There is one scene that shone through my backache and disgust toward the end of the film. The four libertines take turns torturing and slaughtering teens; yet the audience watches this scene through a telescopic lens, as if we too are one of the libertines who was enjoying this overflowing violence. The audience saw the euphoric Duke juxtaposed with twisted faces of young victims and their chopped-off tongues. The audience, suddenly, was like God in the world as the four libertines thought they were. Or perhaps more like an unbridled beast dominated by the unspeakable curiosity, violence and eroticism deeply stewed within.

It is bad, disgusting and extremely unsettling. But I am not necessarily uncomfortable because I could not take any blood or naked bodies. I felt uncomfortable in the sense that I was being exposed to immorality that seemed to belong to me.

So, is this why “Salò” was so infamous, even though we got so many David Cronenberg’s and other disciples’ clones throughout history? Because we, the audience, can not take the VIP seat in sadism and voyeurism?

Like so many others, I love Friday night. It is an opportunity I get to feel the nature of the world and myself by simply ignoring all societal responsibilities that everyone tries to remind me of every day. Honestly, I felt the same effect Salò could theoretically produce. “Salò” is a film that serves as a resort to exercise the disgraceful ideas that are actually part of us: sex, BDSM, Total Power Exchange, violence, objectification and extremist ideology. 

You might not believe it, since you are an excellent academic nerd who got into THE Claremont Colleges. But if they are not part of human nature, why are these ideas being invented in the first place? Did Homo Sapiens see those things from the fire?

So, I need to ask why again. Why is there even an incompatibility between our nature and our acceptance of it? 

In my case, it is because of my own intangible yet omnipresent morality that I feel shame in seeing myself blatantly accept everything in the film that is condemned by 90 percent of people in the world. 

It is the precise morality that encouraged me to donate 81 cents at CVS; it is the precise morality that made me resent the autocratic encroachment on civil liberty; it is also the precise morality that enslaved my body with discipline and, later, responsibility imposed by society. 

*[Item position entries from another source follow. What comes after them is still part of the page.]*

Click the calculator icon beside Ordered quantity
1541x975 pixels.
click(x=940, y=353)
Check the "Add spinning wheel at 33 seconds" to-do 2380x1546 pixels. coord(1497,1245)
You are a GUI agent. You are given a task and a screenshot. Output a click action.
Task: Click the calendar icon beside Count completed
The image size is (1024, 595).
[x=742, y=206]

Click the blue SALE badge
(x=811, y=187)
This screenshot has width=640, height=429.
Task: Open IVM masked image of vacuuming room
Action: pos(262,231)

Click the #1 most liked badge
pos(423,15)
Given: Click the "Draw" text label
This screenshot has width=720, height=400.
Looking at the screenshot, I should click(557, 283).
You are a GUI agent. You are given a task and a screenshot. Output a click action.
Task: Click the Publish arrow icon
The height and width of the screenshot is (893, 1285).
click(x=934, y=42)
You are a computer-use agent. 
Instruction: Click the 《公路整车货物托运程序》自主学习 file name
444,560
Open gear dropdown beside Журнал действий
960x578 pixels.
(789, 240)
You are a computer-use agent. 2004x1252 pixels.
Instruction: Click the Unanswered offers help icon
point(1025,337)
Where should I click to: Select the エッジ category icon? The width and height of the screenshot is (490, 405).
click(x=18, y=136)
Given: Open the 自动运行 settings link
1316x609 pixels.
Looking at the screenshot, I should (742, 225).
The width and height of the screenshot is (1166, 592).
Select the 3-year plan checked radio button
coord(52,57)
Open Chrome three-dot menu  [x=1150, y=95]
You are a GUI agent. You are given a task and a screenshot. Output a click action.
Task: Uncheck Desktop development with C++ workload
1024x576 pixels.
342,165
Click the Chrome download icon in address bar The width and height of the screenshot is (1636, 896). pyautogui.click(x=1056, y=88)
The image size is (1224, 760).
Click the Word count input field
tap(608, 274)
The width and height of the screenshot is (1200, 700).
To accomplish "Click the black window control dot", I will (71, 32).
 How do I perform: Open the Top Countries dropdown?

Just imagine the world to be a magnificent prison, and society is the warden. Through rules and punishment, the intangible warden secretly indoctrinates us with proper expectations, routines and regulations that infiltrate the mechanics of our body and mind over time. We know that we should not steal anything or murder anyone for a prominent reason: We do not want to pay for an attorney or spend at least a decade in jail with no good food. When such coercion eventually redefines itself as a form of responsibility, we voluntarily take on the shackles that push us to strive to avoid any activities that will make friends, strangers or even ourselves question our fulfillment of societal expectations — being a citizen with morality.

Therefore, we, the audience, hated “Salò” because of the omnipresent warden who internalized us for so long to be a part of the principles of moral living. We resented “Salò” because of what it represented — the possibility of us becoming sadists that are commonly disregarded and punished by ethics and society. We loathed “Salò” because our potential dark nature was usurping the spot where morality originally occupied — a fear emerged from a disappearing sense of civility that defined us as human beings constructed by and participating in a society. 

Thus, I do like “Salò” a lot, which you can certainly tell just by realizing how I was greatly influenced by Michel Foucault to write this column. If you can stomach people eating faux-human waste, you should watch it as well (you can even borrow my Criterion Blu-ray DVD). 

Leslie Tong PO ’29 loves films and history. She didn’t win anything from the performative male contest but still claimed to be the most performative female in her year just by her passion for matcha and classical CDs.